BRIEF DESCRIPTION OF THE DRAWINGS
[0005] FIG. 1 is a diagrammatic representation of a first
completion system embodying the invention, shown during
installation/testing;
[0006] FIG. 2 corresponds to FIG. 1 but shows the system in
production mode;
[0007] FIG. 3 diagrammatically represents a tubing hanger such as
may be used in the system of FIG. 1;
[0008] FIGS. 4 and 5 show an alternative tubing hangers;
[0009] FIGS. 6, 8, 10 and 12 are diagrams of second, third, fourth
and fifth embodiments of the completion system respectively, all
shown during installation/testing;
[0010] FIGS. 7, 9, 11 and 13 correspond to FIGS. 6, 8, 10 and 12
respectively, but show the system in production mode;
[0011] FIG. 14 shows a modification of the embodiment of FIG.
13;
[0012] FIG. 15 is a diagram of a first casing program that may be
used in conjunction with the completion system of the
invention;
[0013] FIG. 16 corresponds to FIG. 15 but diagrammatically
indicates a liner, an outer tubing string and completion riser run
into the casing;
[0014] FIG. 17 is a diagram of the interface between the tree,
wellhead housing and outer tubing hanger of the completion system
of FIG. 16;
[0015] FIG. 18 corresponds to FIG. 17 but diagrammatically
indicates a central circulation tubing string and liner top
isolation valve installed in the well;
[0016] FIG. 19 is a diagrammatic cross-section through the central
circulation tubing;
[0017] FIG. 20 is a diagram of a second casing program that may be
used in conjunction with the completion system of the
invention;
[0018] FIG. 21 corresponds to FIG. 20 but diagrammatically
indicates a liner and outer tubing run into the well;
[0019] FIGS. 22 and 23 show tubing expansion operations;
[0020] FIG. 24 is a diagram of the interface between the tree,
wellhead housing and outer tubing of the completion system of FIG.
21;
[0021] FIGS. 25 to 27 show modifications of FIG. 24;
[0022] FIG. 28 is a diagram of a third casing program that may be
used in conjunction with the completion system of the
invention;
[0023] FIG. 29 corresponds to FIG. 28 but diagrammatically
indicates a liner, production casing and outer tubing run into the
well, and
[0024] FIG. 30 is a diagram of the interface between the tree,
wellhead housing and outer tubing hanger of the completion system
of FIG. 22.
DESCRIPTION OF THE PREFERRED EMBODIMENTS
[0025] The preferred completion system includes a subsea christmas
tree configuration that will allow the installation of a centrally
located service conduit. The preferred well, construction also
comprises the following components that are typically used in
completions and accordingly the subsea tree design provides the
appropriate interfacing equipment:
[0026] SCSSV or functional equivalent
[0027] Downhole chemical injection
[0028] Gas lift mandrels
[0029] Downhole instrumentation, e.g. pressure and temperature
gauges
[0030] The central service conduit provided by a central coiled
tubing string is preferably replaceable with minimum impact on the
installed second or outer production tubing and subsea christmas
tree equipment. The outer tubing string is terminated at the
wellhead housing (either with or without a tubing hanger) and the
tree seals to the wellhead housing with a seal stab.
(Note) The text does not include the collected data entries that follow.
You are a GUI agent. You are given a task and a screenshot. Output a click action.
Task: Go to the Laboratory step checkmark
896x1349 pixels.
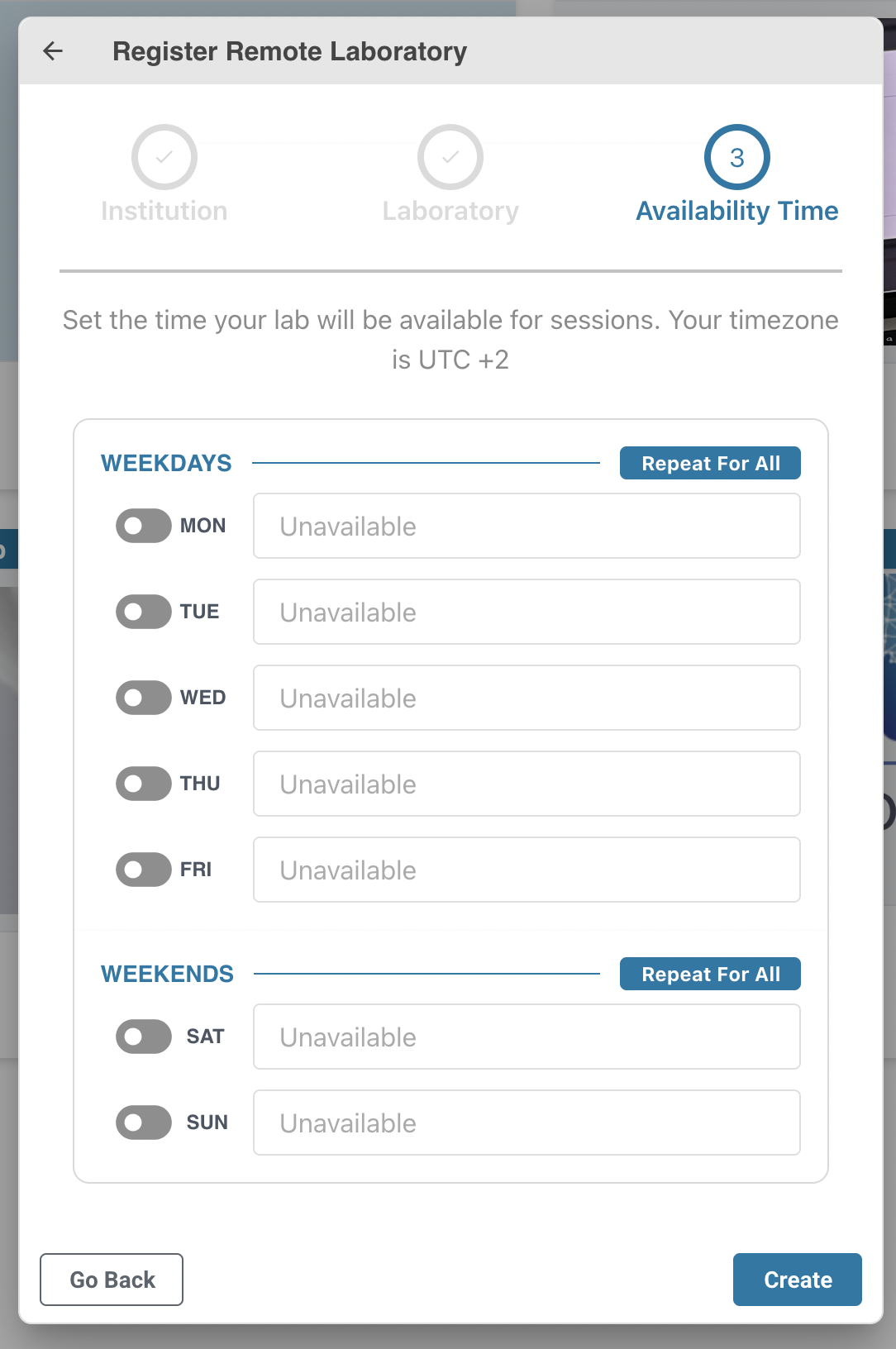point(450,157)
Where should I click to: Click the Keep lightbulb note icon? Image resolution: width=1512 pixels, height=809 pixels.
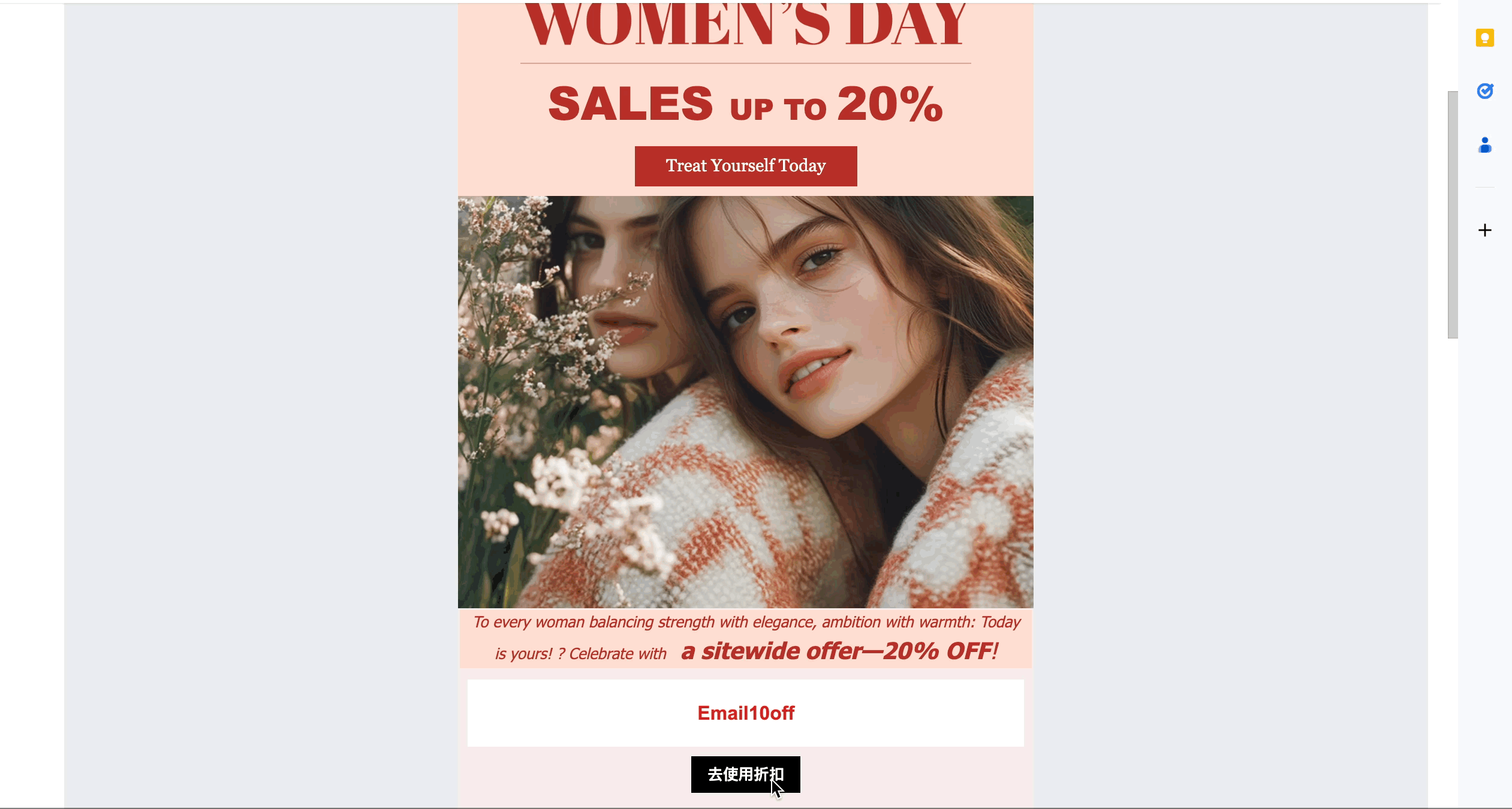coord(1485,38)
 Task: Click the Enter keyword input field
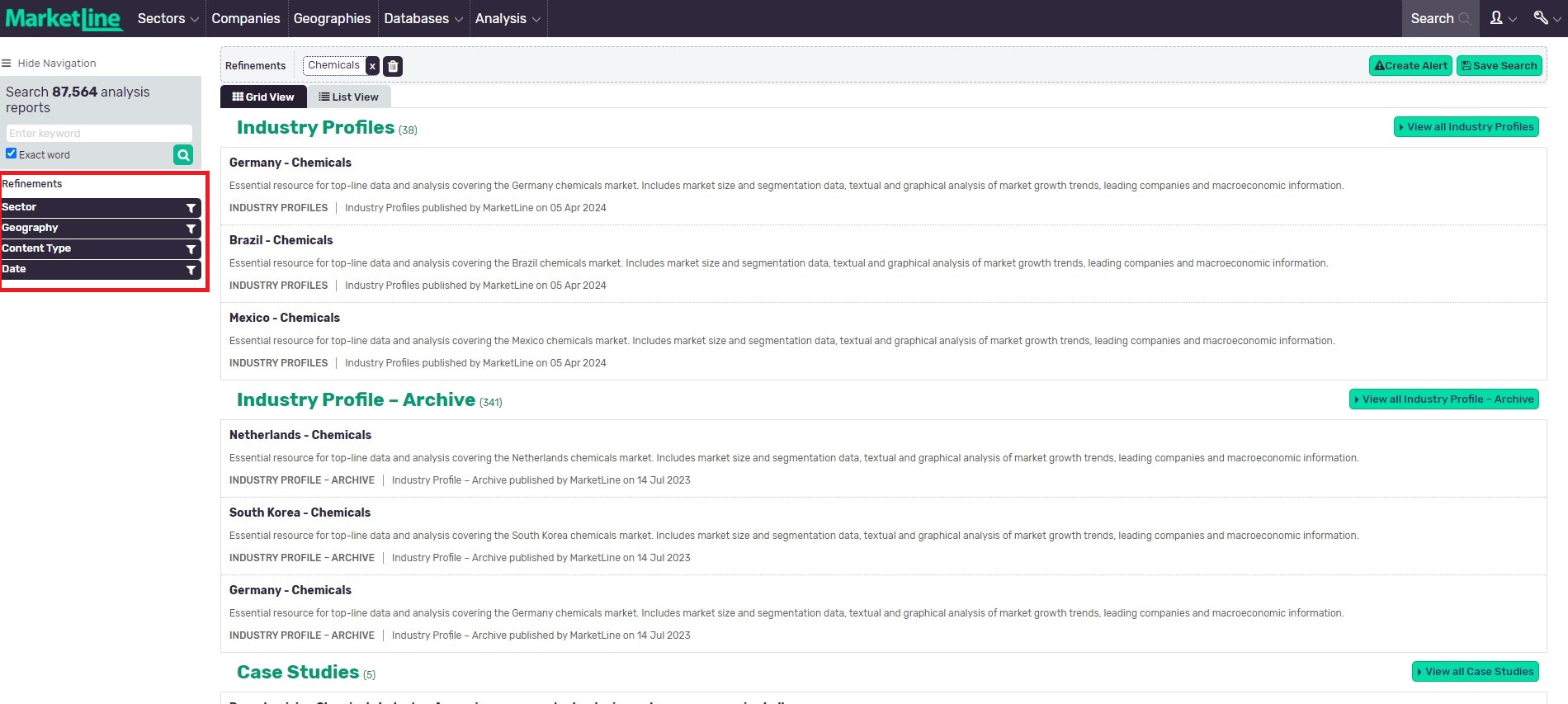coord(99,133)
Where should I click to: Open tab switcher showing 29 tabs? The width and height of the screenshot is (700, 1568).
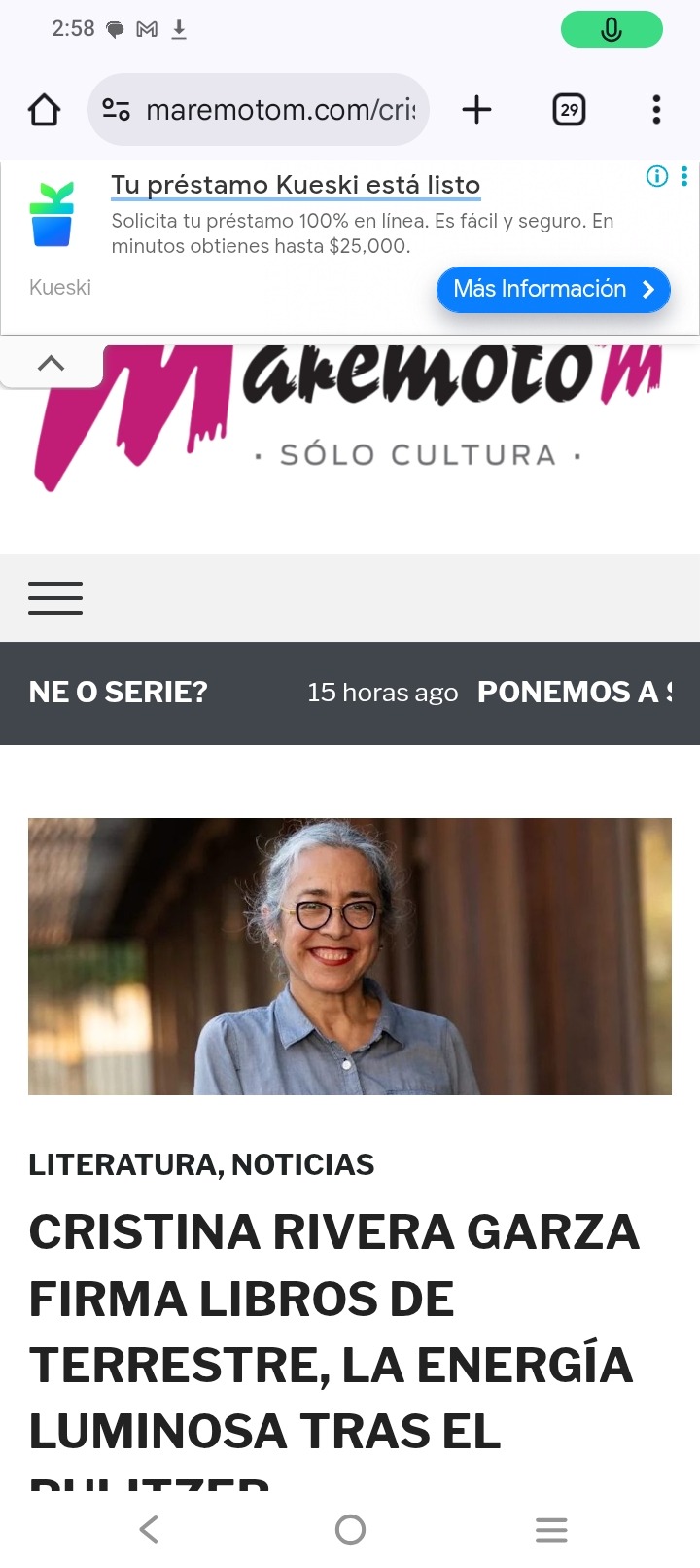(x=569, y=110)
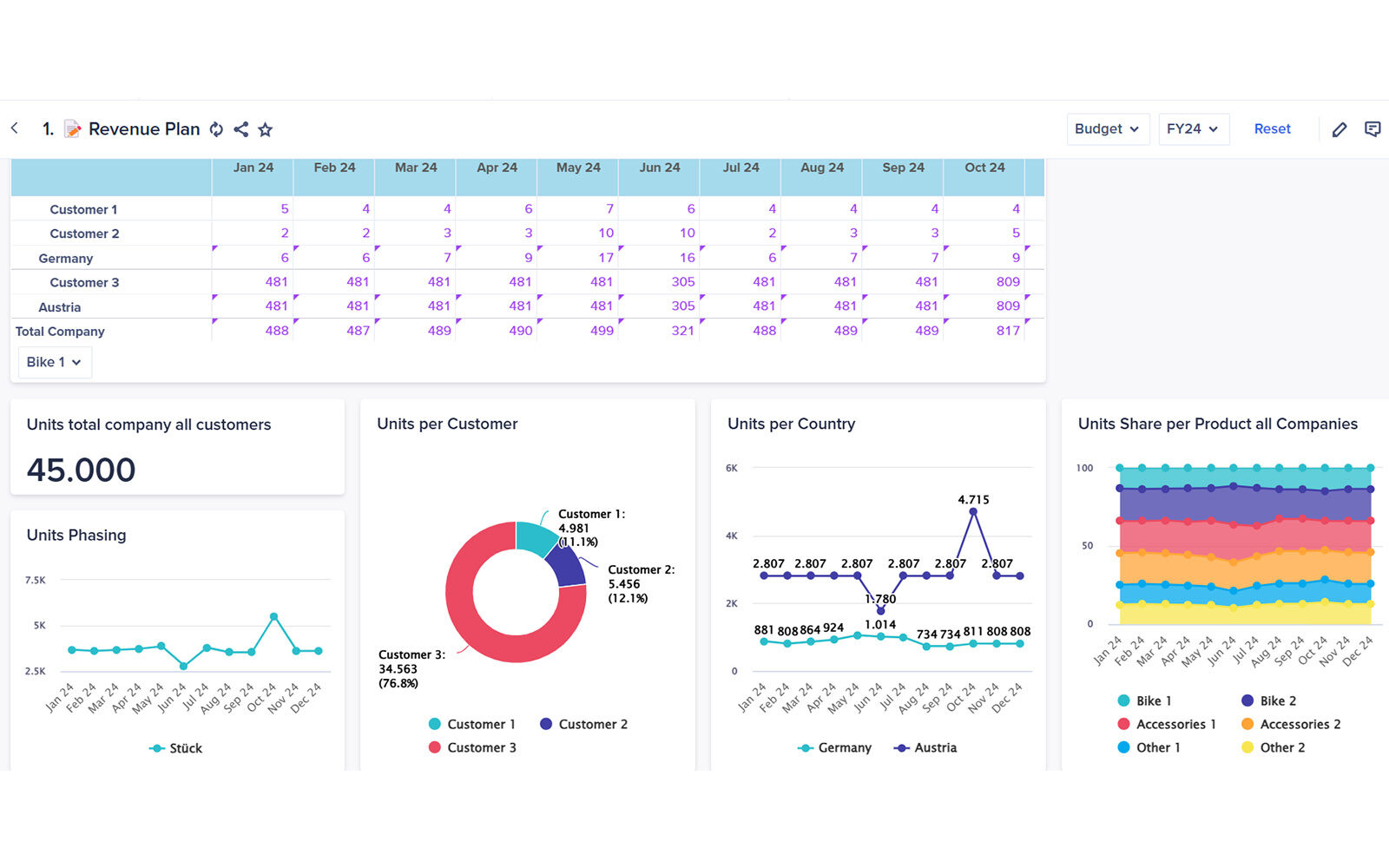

[0031] Referring to FIG. 1, coiled tubing 14 is suspended from a
coiled tubing hanger 12 in a horizontal christmas tree 10. The tree
10 is locked and sealed to a wellhead housing 11. No SCSSV is
included in the system. For installation, the coiled tubing hanger
12 has a lock profile 16 by which it is attached to an installation
test tool 18. A central circulation/service valve 20 is situated in
the coiled tubing hanger 12 for controlling fluid flows from/to the
coiled tubing 14. The coiled tubing hanger 12 is landed in a
vertically extending through bore 15 in the tree 10. The tubing
hanger 12 is sealed and locked to the tree as schematically
indicated, by annular seal 22 and lock profile 24. Remote wet mate
couplers 26 allow downhole service and control lines 28 to be
connected to corresponding lines 30 in the installation test tool
18 and its installation string 32. The outside diameters of the
coiled tubing hanger 12, installation test tool 18 and installation
string 32 are compatible with the drift of a monobore completions
riser which has, for example, a bore diameter of 17.1 mm
(6.75").
[0032] A production conduit 34 intersects with the through bore 15
below the tubing hanger seal 22. A production master valve 36 and a
production wing valve 38 are provided in the production conduit 34.
A pressure cap 40 is optionally installed on a wing outlet 42 of
the tree 10 at the stage of installation and subsequent flow test.
For flow testing, a production bypass conduit 44 containing a valve
46 extends between the production conduit 34 to the through bore 15
above the tubing hanger seal 22. A service/circulation conduit 48
intersects with the through bore 15 above the tubing hanger seal
22. The conduit 48 contains a valve 50 of equivalent function to
the annulus wing valve of a "standard" horizontal tree. However,
rather than communicating with a production tubing/production
casing annulus as is conventional, the service/circulation conduit
48 is connected to the upper end of the coiled tubing 14. A
crossover conduit 45 containing a crossover valve 47 connects the
bypass conduit 44 (and/or the production conduit 34 between the
valves 36, 38) to the circulation/service conduit 48.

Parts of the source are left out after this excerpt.